Das eingeschossige TSA-Gebäude bildet zusammen mit dem L-förmigen Wohnhaus einen geschützten Innenhof, der ebenso wie die beide Neubauten viel Bewegungsfreiheit für Menschen mit Rollstühlen und Rollatoren bietet. Grundsätzlich sind die beiden Häuser barrierefrei gebaut. Dies wurde etwa auch in der Küche bedacht. "Unterhalb des Herdes ist ein zusätzliches, hinausziehbares Kochfeld, unter das Menschen im Rollstuhl fahren können und an alle Töpfe und Pfannen gelangen können. So können alle Menschen an den Angeboten teilnehmen und niemand wird ausgeschlossen", freut sich Sabrina Frankemölle, die als stellvertretende Bereichsleitung unter anderem für die Tagesstrukturierenden Angebote in Ahaus zuständig ist. Neben der zweiten Lebenswelt bieten die TSA Abwechslung durch kreative Angebote, Ausflüge, gemeinsames Kochen und Backen, Bewegung und gezielte individuelle Förderung.

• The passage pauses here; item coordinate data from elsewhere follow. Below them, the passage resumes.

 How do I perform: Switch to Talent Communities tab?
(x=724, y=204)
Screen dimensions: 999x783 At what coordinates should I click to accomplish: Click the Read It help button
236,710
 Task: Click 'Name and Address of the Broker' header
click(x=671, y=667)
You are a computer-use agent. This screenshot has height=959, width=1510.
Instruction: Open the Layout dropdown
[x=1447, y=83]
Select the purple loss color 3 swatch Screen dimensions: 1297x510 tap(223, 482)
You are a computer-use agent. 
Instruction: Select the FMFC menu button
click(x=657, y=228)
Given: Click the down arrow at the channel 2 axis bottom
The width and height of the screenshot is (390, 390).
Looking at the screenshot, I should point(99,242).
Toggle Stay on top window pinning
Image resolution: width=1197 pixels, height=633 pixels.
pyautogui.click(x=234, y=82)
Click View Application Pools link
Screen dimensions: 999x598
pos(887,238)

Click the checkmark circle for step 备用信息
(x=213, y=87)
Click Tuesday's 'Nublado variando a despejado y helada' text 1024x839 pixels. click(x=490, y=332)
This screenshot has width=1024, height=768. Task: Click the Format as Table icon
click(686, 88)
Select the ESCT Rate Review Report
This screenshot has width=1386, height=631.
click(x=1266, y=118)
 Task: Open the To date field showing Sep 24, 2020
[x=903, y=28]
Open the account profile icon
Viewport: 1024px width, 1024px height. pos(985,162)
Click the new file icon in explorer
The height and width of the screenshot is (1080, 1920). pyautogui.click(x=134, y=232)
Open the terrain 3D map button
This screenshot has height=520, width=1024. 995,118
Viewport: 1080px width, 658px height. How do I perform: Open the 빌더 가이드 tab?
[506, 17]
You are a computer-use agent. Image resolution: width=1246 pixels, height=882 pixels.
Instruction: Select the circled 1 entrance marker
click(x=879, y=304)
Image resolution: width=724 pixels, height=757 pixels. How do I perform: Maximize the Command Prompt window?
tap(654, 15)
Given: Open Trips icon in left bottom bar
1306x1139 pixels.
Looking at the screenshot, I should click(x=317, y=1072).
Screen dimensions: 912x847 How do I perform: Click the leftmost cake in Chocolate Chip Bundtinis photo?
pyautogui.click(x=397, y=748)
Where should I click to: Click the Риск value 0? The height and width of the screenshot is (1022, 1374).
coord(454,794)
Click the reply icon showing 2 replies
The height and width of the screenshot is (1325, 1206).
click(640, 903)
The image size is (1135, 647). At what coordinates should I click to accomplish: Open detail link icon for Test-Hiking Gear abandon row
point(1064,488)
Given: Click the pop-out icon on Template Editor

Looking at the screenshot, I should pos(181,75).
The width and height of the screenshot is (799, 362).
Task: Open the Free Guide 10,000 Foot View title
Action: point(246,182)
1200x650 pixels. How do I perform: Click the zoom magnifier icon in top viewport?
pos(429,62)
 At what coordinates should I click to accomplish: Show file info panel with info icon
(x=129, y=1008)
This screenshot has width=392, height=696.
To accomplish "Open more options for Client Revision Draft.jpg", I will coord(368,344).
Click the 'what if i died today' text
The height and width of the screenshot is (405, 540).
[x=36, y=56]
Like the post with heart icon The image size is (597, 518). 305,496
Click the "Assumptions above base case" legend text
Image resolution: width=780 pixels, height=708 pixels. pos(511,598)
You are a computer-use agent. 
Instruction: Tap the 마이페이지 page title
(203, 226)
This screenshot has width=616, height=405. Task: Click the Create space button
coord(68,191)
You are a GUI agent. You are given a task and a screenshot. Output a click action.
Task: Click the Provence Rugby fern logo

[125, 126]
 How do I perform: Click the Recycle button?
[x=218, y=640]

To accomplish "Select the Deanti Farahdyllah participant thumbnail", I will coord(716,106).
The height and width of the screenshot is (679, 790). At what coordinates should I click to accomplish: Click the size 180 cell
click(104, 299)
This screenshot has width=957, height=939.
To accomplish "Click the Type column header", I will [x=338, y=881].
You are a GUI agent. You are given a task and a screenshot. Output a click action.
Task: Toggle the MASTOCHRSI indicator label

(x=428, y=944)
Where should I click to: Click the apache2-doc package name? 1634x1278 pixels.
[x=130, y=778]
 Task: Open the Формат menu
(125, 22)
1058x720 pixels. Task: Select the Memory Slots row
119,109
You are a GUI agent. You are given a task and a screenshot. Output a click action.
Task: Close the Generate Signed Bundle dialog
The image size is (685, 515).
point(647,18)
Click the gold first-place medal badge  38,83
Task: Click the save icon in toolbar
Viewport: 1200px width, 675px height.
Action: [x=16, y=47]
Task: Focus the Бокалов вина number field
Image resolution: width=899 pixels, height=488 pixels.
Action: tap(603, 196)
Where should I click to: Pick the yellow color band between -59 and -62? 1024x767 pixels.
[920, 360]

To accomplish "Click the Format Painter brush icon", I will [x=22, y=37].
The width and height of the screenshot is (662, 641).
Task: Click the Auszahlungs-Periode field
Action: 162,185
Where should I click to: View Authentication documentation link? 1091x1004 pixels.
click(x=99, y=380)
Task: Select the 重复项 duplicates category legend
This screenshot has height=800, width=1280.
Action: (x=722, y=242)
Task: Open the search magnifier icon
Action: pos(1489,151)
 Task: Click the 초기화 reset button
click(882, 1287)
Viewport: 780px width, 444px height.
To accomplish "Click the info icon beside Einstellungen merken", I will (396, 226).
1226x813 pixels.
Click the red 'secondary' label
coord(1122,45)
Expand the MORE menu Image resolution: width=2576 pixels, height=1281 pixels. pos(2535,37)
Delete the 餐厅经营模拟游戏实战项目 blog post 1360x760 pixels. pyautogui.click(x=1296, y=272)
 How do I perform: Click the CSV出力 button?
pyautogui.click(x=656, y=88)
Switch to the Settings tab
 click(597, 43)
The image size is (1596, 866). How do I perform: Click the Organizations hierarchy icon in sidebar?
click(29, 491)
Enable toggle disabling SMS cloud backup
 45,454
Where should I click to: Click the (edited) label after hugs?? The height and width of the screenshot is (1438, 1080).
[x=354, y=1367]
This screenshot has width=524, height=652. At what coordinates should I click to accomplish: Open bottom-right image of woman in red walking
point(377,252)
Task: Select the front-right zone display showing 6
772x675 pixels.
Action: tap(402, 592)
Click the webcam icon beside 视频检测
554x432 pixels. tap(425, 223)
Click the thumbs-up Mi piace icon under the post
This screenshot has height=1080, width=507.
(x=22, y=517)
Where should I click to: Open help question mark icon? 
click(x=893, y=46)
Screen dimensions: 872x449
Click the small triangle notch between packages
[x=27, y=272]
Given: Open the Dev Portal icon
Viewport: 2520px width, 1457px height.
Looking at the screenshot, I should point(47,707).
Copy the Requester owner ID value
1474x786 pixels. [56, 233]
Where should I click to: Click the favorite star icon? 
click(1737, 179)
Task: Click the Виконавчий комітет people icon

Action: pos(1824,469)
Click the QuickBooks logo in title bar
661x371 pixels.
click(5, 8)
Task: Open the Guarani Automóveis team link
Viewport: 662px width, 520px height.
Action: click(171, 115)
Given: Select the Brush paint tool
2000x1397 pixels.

Freie Plätze für externe Besucher
Derzeit sind zwölf von 20 möglichen Plätzen in den TSA belegt, auch durch externe Männer und Frauen. "Wir haben einige Menschen, die bislang die TSA in Gronau genutzt haben und nun hier nach Ahaus kommen, hinzu kommen Bewohner und Bewohnerinnen des neuen Wohnhauses hier an der Arnoldstraße und Externe, für die wir offen sind. Noch haben wir Kapazitäten", sagt Frankemölle.
Raum für individuelle Förderung
Das neue Gebäude bietet viel Platz für die vielfältigen Angebote. Am Eingang befindet sich eine große Garderobe, an der Jacken, Taschen und Schuhe ihren Platz finden. Daneben können Rollstühle und Rollatoren abgestellt werden. Weiterhin befinden sich ein Pflegebad, eine geräumige Küche und ein großer Aufenthaltsraum in dem Flachdachbau. Der große Raum kann durch Schiebetüren getrennt werden. "Das ist ideal für Menschen, die in separaten Angeboten individuell gefördert werden oder zwischenzeitlich ihre Ruhe brauchen. Dafür haben wir zwei Relax-Sessel mit Aufstehhilfe, um möglichst viel Selbstständigkeit zu ermöglichen", erklärt die stellvertretende Bereichsleiterin, die sich wieder Lieselotte Holler zuwendet und ihr frische Farbe anrührt.
Heute stehen neue Wandbilder auf dem Programm. Denn so kurz nach dem Einzug sind die Wände noch etwas kahl. Aber die Teilnehmenden der Tagesstrukturierenden Angebote schaffen Abhilfe und greifen zu Leinwand und Pinsel. "Hier ist es richtig schön", stellt Friedhelm Püschel zufrieden fest, der - nachdem er ein paar Zeilen in sein Tagebuch geschrieben hat - in einem Buch blättert, während die anderen sich kreativ betätigen.